**Stated problem**
Please copy word for word the lines of the records below, starting at the line containing "117) in the screenshot?" and ending with the line containing "(2566, 186).", both included.

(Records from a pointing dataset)
╔══

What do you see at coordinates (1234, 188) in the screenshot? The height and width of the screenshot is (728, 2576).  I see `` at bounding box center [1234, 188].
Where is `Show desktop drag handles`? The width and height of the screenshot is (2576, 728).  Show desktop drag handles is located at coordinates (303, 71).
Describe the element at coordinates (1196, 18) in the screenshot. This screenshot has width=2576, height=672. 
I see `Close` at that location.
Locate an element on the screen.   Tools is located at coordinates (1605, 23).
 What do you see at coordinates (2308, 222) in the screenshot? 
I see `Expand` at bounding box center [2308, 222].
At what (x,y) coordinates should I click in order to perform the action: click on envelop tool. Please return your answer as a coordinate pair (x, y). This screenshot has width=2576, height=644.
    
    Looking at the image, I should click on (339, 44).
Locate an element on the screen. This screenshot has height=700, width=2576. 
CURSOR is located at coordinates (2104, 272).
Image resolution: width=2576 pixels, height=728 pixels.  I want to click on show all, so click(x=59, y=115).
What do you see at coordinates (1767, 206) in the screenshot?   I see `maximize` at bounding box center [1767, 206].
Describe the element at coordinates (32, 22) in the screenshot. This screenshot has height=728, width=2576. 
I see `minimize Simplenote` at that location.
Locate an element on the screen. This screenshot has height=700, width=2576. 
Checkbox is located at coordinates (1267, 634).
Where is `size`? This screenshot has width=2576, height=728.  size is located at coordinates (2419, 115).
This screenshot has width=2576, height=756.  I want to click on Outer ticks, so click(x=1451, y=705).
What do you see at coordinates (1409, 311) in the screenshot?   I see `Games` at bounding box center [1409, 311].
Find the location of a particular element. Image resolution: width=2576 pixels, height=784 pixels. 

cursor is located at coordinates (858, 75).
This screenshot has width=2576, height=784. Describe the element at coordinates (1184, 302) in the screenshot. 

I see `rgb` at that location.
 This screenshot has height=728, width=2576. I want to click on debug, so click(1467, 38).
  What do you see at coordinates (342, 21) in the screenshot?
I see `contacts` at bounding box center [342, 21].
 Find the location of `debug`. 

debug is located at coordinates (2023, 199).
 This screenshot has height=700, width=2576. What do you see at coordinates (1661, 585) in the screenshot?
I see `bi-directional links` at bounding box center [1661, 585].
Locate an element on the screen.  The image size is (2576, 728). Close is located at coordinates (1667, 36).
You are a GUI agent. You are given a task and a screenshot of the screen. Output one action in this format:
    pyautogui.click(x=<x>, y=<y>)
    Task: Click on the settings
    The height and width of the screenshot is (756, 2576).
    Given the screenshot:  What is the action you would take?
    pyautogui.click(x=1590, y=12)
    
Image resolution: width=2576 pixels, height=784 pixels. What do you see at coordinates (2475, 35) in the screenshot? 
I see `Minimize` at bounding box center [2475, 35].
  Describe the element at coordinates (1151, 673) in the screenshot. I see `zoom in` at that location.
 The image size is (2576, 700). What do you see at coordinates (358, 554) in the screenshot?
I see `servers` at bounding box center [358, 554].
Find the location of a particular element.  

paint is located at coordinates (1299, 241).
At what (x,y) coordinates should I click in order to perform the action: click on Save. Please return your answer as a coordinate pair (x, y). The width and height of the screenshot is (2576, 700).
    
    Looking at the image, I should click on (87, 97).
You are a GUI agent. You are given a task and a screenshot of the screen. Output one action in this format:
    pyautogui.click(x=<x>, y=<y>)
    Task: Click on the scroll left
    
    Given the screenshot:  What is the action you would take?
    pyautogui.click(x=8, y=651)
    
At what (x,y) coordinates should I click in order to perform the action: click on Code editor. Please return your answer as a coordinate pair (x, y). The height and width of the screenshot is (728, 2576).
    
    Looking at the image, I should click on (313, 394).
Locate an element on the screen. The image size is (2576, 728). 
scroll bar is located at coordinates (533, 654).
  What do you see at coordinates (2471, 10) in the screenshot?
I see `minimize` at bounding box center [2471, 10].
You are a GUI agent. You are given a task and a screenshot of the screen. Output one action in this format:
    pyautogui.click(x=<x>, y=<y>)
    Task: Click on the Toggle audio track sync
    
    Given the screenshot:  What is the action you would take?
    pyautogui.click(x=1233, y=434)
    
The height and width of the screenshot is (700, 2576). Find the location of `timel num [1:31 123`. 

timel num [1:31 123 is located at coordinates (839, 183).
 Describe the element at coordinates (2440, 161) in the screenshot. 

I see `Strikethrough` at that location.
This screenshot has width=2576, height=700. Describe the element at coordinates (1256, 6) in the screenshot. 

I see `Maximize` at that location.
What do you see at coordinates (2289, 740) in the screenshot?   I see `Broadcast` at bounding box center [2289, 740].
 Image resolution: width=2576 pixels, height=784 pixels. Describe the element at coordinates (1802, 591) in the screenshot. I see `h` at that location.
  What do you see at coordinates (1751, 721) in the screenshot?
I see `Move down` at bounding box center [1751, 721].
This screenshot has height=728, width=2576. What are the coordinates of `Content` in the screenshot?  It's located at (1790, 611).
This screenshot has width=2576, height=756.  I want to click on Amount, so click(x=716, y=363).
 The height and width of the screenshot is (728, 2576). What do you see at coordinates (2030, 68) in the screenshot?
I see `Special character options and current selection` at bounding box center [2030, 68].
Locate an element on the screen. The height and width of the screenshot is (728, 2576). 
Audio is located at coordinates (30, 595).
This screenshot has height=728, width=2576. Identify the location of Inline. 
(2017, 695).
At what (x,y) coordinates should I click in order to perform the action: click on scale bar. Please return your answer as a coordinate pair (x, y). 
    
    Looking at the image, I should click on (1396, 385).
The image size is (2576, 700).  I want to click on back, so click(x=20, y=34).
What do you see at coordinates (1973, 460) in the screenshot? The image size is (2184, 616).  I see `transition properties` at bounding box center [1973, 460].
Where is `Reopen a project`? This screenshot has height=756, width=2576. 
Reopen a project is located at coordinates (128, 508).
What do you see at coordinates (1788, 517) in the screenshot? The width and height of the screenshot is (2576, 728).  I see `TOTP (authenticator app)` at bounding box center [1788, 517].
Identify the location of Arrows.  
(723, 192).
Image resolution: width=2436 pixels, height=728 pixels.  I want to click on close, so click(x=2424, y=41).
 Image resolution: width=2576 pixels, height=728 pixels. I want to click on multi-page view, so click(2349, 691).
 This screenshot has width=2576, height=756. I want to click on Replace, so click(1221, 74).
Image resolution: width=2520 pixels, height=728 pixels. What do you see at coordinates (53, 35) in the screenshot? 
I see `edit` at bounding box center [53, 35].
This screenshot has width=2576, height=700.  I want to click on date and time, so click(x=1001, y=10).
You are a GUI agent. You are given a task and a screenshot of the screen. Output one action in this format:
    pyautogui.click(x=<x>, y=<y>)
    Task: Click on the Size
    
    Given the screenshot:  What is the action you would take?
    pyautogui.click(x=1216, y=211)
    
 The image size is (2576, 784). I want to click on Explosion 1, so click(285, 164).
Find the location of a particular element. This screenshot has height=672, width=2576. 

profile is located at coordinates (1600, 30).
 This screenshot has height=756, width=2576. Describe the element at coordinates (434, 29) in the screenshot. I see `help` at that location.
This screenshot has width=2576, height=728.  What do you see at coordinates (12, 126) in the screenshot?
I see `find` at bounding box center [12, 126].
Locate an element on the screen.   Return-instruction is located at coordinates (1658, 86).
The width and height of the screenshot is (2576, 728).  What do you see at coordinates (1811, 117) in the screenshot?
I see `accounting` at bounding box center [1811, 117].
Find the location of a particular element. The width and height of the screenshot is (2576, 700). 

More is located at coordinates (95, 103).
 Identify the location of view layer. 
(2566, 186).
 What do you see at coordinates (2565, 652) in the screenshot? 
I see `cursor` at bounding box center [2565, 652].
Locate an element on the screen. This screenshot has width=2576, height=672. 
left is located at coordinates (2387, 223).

╚══

**Written response**
The width and height of the screenshot is (2576, 728).  What do you see at coordinates (1811, 117) in the screenshot?
I see `accounting` at bounding box center [1811, 117].
Find the location of a particular element. The width and height of the screenshot is (2576, 700). 

More is located at coordinates (95, 103).
 Identify the location of view layer. 
(2566, 186).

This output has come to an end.